U.S. stocks and the Shanghai Composite Index were both up sharply, the latter about 1%, after President Trump confirmed Thursday that he was planning to meet Friday with Liu He, China’s lead trade negotiator. Previous media reports had claimed that the Chinese delegation might head home early on Thursday night due to a lack of progress.

If there is a deal, it will likely include more purchases of U.S. agricultural goods by China, which would offer some welcome relief to beleaguered American farmers. It could also include licenses for some U.S. companies that sell components to Chinese technology giant Huawei. Further U.S. tariffs on Chinese-made consumer goods scheduled for December could be delayed.

If that is the deal, it is a net positive for both economies—but doesn’t eliminate the fundamental problems weighing on industry on both sides of the Pacific.

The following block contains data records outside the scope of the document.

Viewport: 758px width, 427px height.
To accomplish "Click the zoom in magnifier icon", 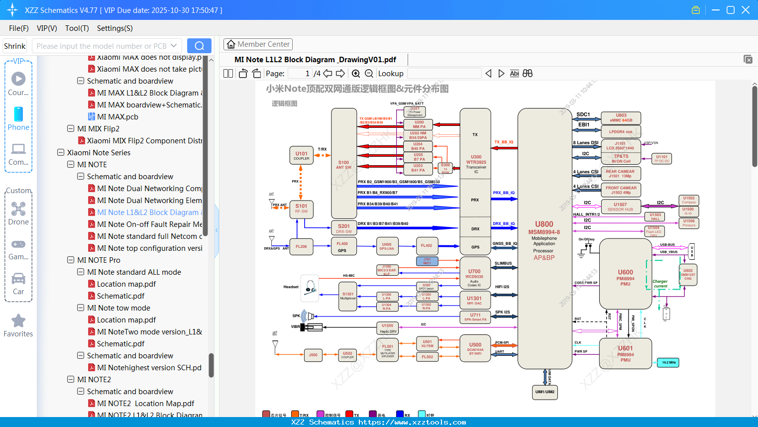I will [356, 73].
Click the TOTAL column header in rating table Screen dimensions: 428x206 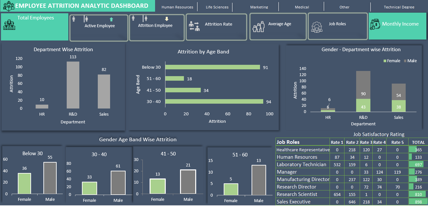[x=418, y=142]
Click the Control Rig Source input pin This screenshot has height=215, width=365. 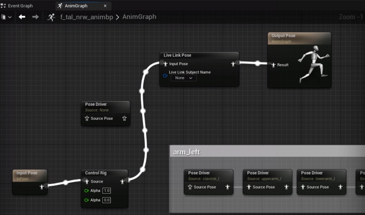point(87,181)
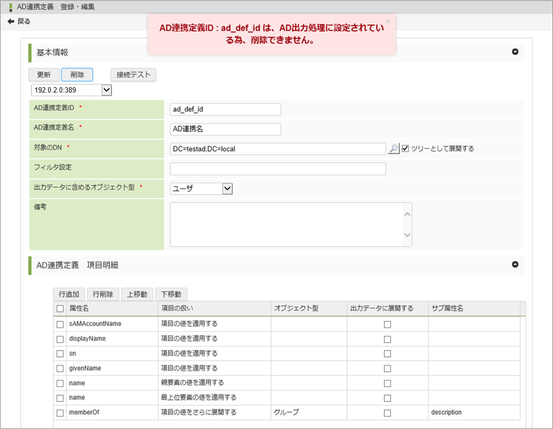This screenshot has width=553, height=429.
Task: Close the red error notification
Action: tap(388, 22)
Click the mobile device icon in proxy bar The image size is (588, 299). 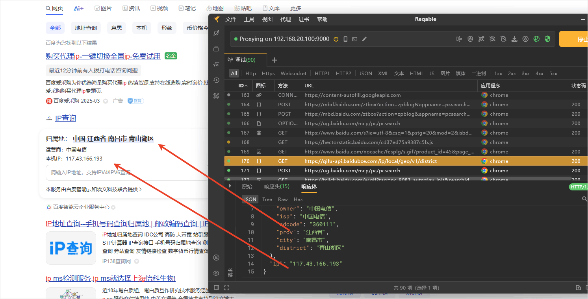(345, 39)
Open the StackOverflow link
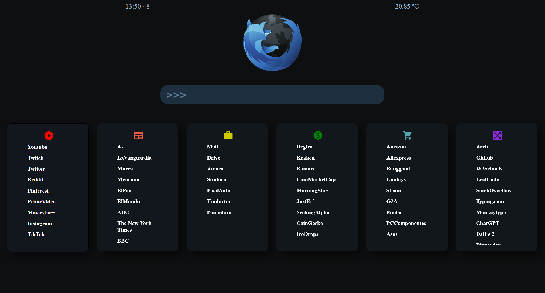545x293 pixels. tap(494, 191)
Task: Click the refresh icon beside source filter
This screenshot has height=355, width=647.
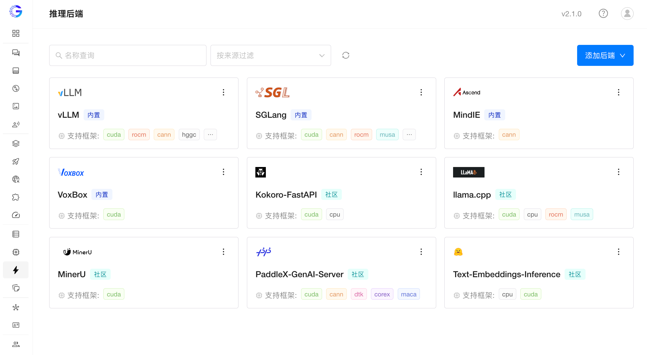Action: coord(346,55)
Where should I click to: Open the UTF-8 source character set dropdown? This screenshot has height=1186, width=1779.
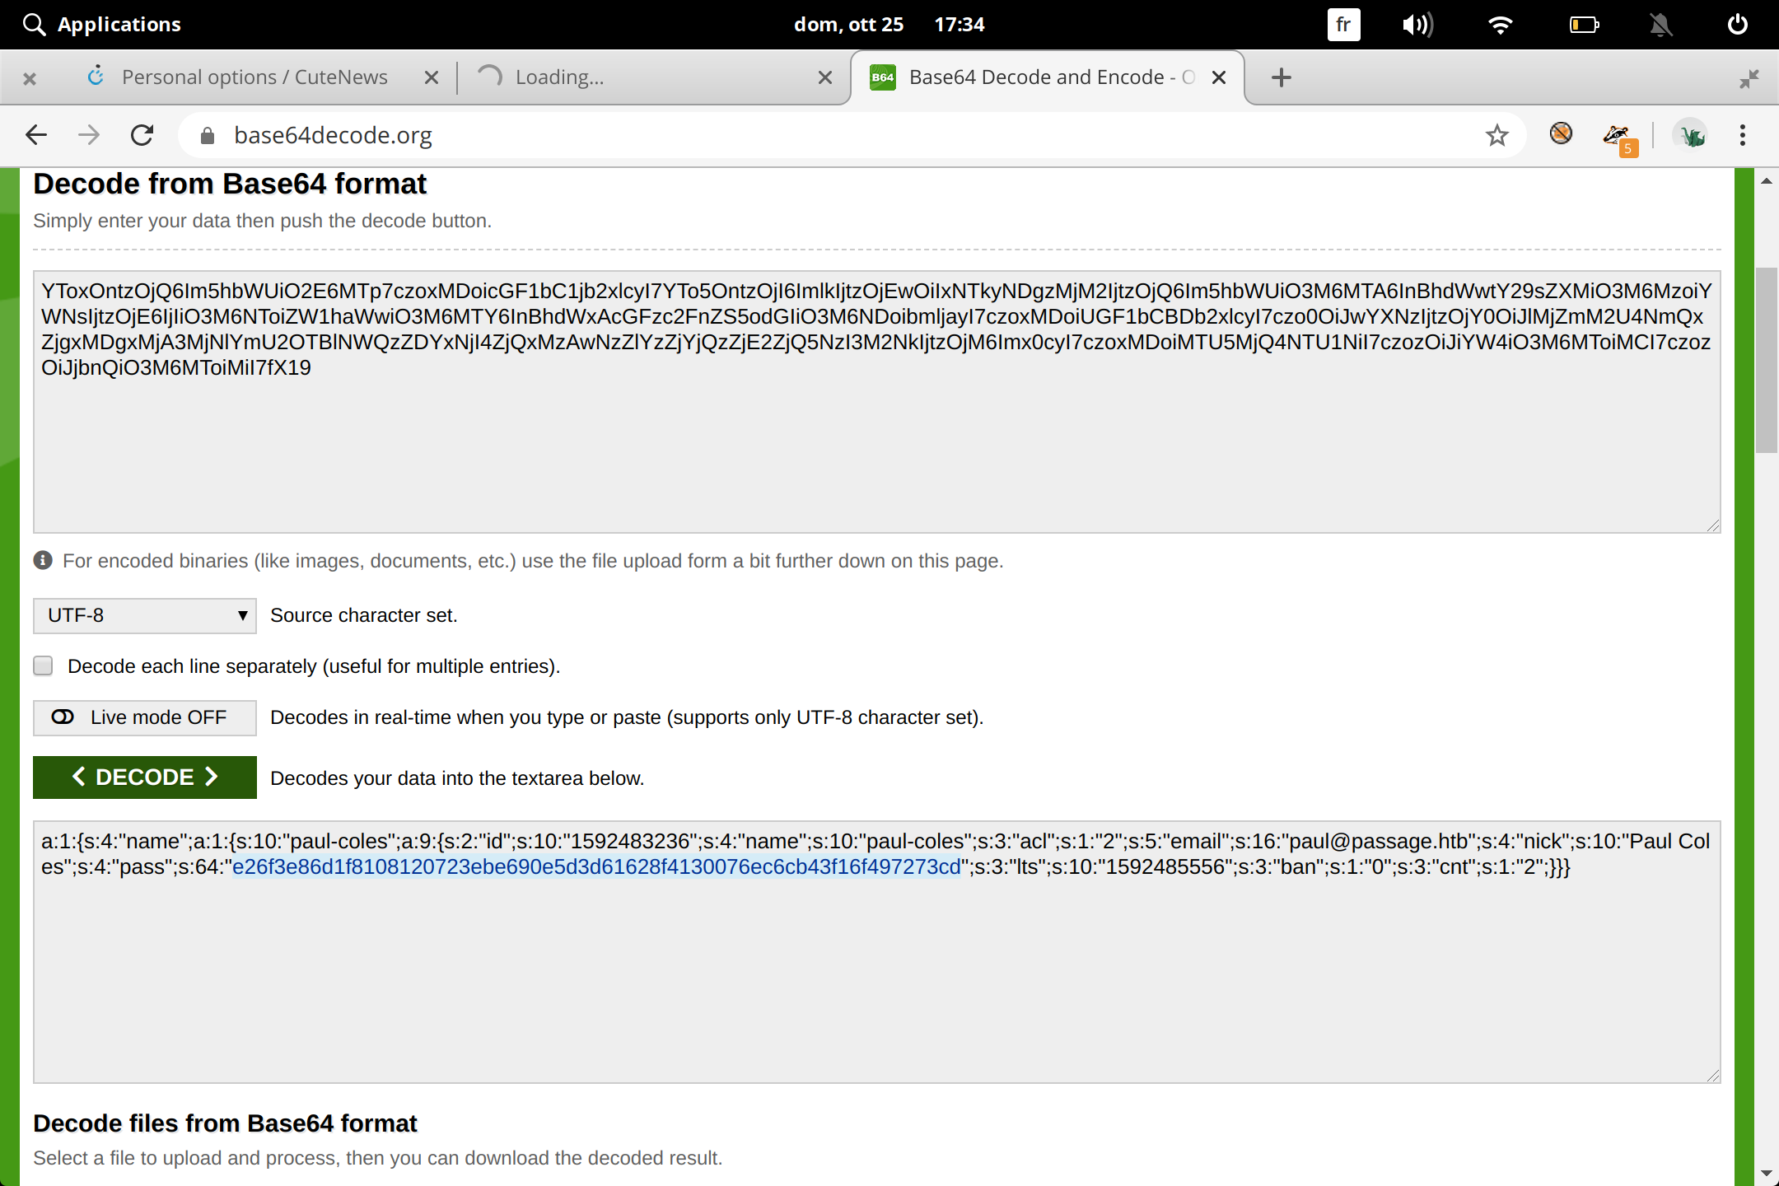coord(145,615)

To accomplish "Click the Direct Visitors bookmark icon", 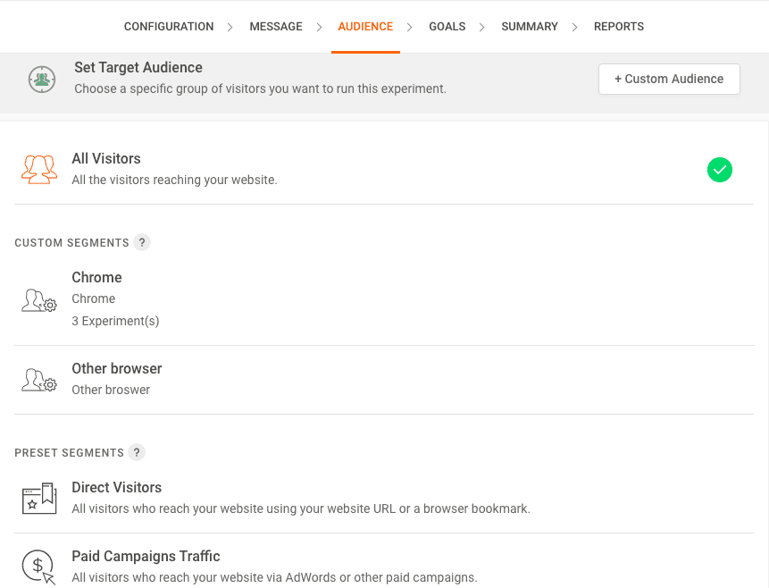I will [x=39, y=499].
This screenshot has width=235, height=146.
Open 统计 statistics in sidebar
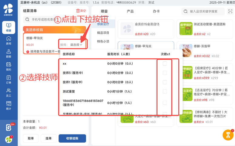pos(8,105)
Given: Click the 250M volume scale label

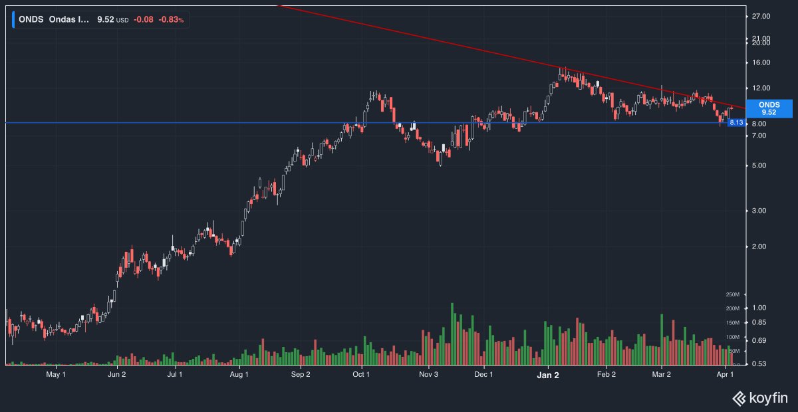Looking at the screenshot, I should point(733,295).
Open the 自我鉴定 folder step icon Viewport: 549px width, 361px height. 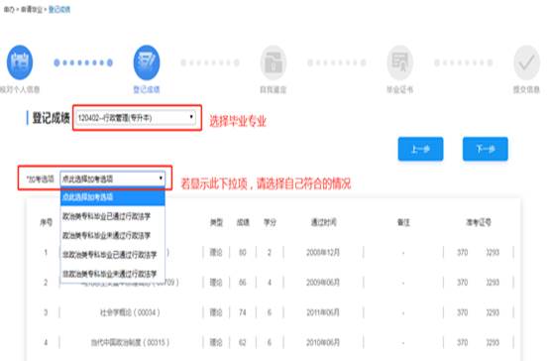tap(274, 62)
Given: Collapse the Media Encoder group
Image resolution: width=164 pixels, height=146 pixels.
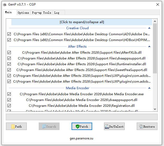Looking at the screenshot, I should (x=149, y=88).
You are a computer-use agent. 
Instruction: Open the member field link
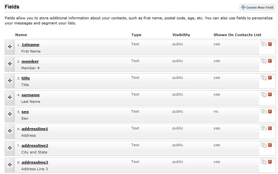[30, 61]
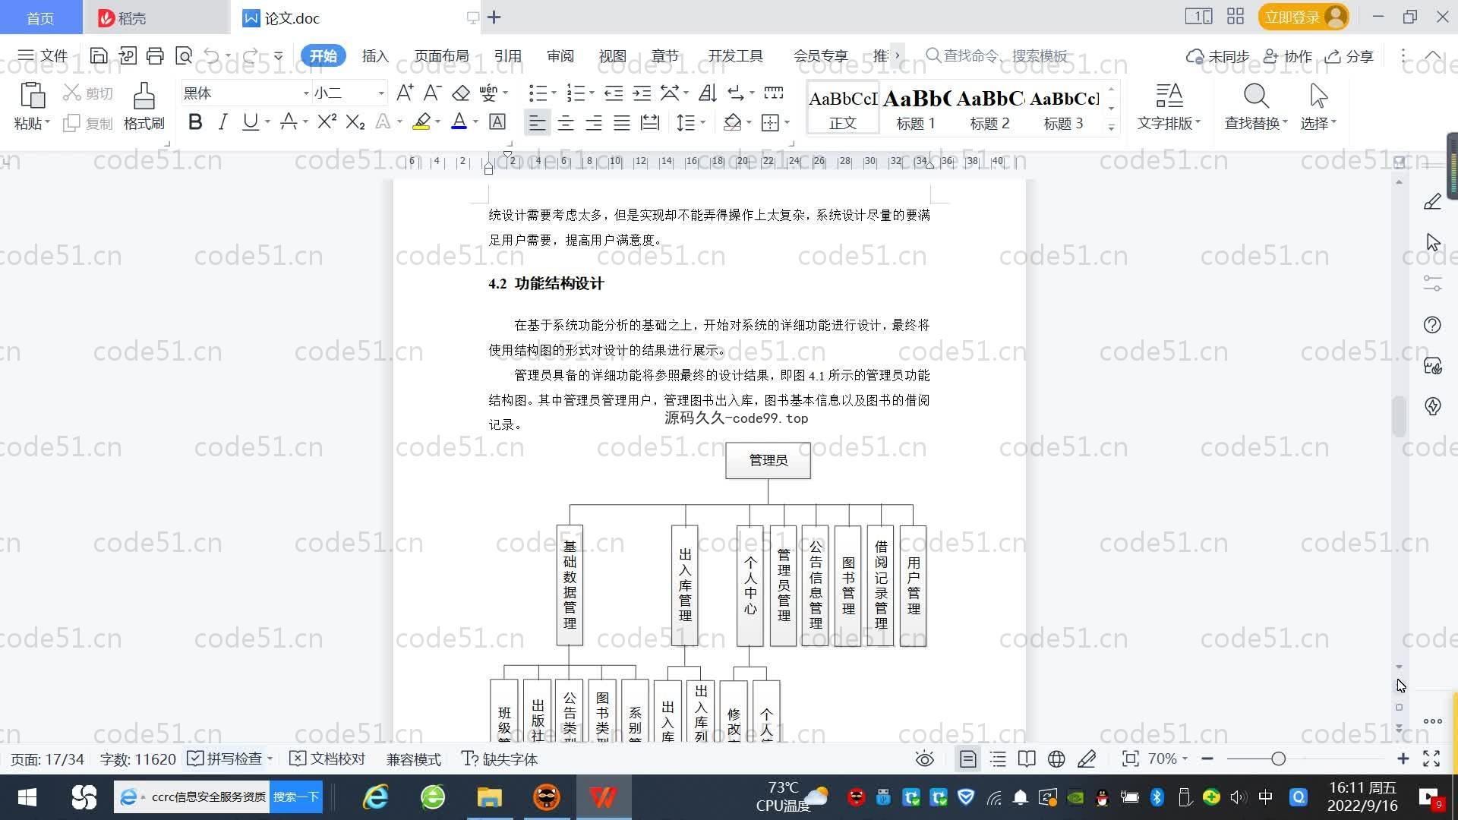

First, hundreds of billions of dollars of Chinese goods would remain subject to U.S. tariffs—a situation that is punishing small-scale American importers in particular. Confidence among small businesses fell in August to its lowest level since 2012, according to a recent Wall Street Journal survey.

The biggest problem for U.S. business may simply be uncertainty about future trade policies, which hits investment and hiring. After a steady rise throughout 2017 and 2018, U.S. manufacturing employment has flatlined since early 2019, shortly after a tariff increase on $200 billion of Chinese goods went into effect. Since then, duties have risen further, but Mr. Trump’s constantly changing China trade stance might have inflicted more damage by undermining business planning and confidence that any agreement reached will be permanent. A limited deal won’t change that dynamic.

In comments to reporters on Thursday, President Trump said trade talks between the U.S. and China are going well and should be wrapping up soon. Photo: Nicholas Kamm/AFP

Second, what ails global trade and industry right now isn’t just the trade war. China’s crackdown on shadow banking, which intensified in 2018, is weighing on investment and demand for capital goods and commodities—hitting everyone from German machinery exporters to Chilean copper miners. The weak yuan magnifies the effect. And the endless uncertainty in Europe over Brexit might be hurting investment and growth there too, which in turn feeds into weaker demand for U.S. goods.

Given Mr. Trump’s mercurial approach to deal making, there is no guarantee that anything will come out of Friday’s meeting. But if a truce does materialize, investors should take it as a palliative for global manufacturing, nothing more.

A real cure requires a credible denouement to the endless Sino-U.S. trade bickering, lower U.S. rates and—probably—a rebound in the Chinese domestic investment cycle.